Luanda. Outubro de 2025.
O tenente-coronel Paulo Kulenga, conhecido como Kalili, das Forças Armadas Angolanas (FAA), é raptado à luz do dia por homens armados com crachá do SIC. Pouco depois, o seu corpo aparece morto na morgue central de Luanda. Dois oficiais. Duas instituições do Estado. Dois cadáveres. Momentos diferentes. Circunstâncias distintas. Padrão sistémico. Uma só conclusão: O aparelho de Segurança em Angola entrou em colapso moral. É o Estado a caminho da falência.

Kalili era membro das Forças Armadas Angolanas (FAA). Uma instituição republicana, acima dos partidos. Baluarte da estabilidade constitucional. Guardiã da democracia.

Penelas, do SIE, servia o País no terreno invisível da defesa externa. Ambos alegadamente mortos por mãos que juraram proteger a mesma bandeira.

O SIC tem feito tudo para ser visto e tratado como o que é: Um antro de malfeitores com distintivo oficial. De serviço de investigação passou a central de raptos. Torturas e execuções. Um Estado dentro do Estado. Uma polícia sem lei, com licença para matar. Há recorrência. Há impunidade. Perpetuação da violência e do mal. O SIC lembra as facções de traficantes de drogas das favelas do Rio de Janeiro. Age como um Estado paralelo.Fora da lei. Sem controlo.
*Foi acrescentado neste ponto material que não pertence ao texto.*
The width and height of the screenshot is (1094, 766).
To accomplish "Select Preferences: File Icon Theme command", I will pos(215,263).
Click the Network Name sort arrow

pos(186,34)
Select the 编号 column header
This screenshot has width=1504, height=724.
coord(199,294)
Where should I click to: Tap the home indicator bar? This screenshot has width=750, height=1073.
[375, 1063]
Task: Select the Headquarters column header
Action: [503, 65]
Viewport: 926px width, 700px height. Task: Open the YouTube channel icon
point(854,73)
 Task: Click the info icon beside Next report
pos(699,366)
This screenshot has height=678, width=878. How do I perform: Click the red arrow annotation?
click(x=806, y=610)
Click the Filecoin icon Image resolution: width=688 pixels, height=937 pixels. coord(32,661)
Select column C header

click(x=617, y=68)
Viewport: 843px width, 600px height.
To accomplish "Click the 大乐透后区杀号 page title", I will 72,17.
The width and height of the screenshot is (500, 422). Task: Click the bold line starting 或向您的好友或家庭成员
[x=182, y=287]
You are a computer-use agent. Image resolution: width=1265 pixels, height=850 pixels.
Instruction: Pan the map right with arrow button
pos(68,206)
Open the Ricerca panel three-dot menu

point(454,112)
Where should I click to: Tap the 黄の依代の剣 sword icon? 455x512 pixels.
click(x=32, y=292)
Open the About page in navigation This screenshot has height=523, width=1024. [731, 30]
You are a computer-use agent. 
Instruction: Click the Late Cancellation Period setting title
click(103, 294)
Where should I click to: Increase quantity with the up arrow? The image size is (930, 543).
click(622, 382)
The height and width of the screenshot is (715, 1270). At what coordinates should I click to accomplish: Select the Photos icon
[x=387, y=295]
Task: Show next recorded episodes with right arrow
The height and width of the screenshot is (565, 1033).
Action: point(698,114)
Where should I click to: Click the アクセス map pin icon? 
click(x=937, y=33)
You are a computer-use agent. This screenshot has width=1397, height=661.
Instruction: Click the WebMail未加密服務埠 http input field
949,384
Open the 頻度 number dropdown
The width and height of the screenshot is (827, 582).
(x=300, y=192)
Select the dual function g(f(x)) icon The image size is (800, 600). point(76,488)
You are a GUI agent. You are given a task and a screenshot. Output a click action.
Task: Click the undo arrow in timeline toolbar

O silêncio do Ministério do Interior é culpa. O silêncio das FAA é medo. O silêncio do Presidente é consentimento. Não é coincidência. É padrão.

Quando os agentes do Estado começam a morrer nas mãos do próprio Estado, já não há República. Há desordem com uniforme. Há insegurança total e absoluta. Qualquer um pode desaparecer. A qualquer momento. A segurança dos angolanos está numa mão circunstancialmente aberta.

Fecha-se quando quer. Quando apetece.

O SIC degenerou-se. Um órgão de segurança onde a impunidade é sistémica. A desordem é o fio do prumo dos seus agentes. Precisa de ser desmantelado. Precisa de ser expurgado. Urgentemente. Tal como Agostinho Neto teve a coragem de refundar a DISA depois dos episódios de triste memória de 27 de Maio de 1977. O SIC tem de ser desmontado. Pedaço por pedaço. Refundar o aparelho de segurança com base em valores. Não em fidelidades. Sem isso, a palavra Justiça vai continuar a ser uma farsa.

Ontem foi Penelas. Hoje foi Kalili. Amanhã, quem será o próximo? Pode ser qualquer um de nós. A sorte está lançada. Os dados também. Ninguém está seguro. O medo governa. Quando o Estado começa a matar os seus, o País inteiro entra em luto. Só falta um decreto presidencial para formalizar uma “noite de cristal” à angolana. A insegurança e a impunidade estão confortavelmente à vontade. Angola está a ser transformada numa República do medo, sob o consentimento cúmplice e olhar silencioso permissivo do Presidente João Lourenço.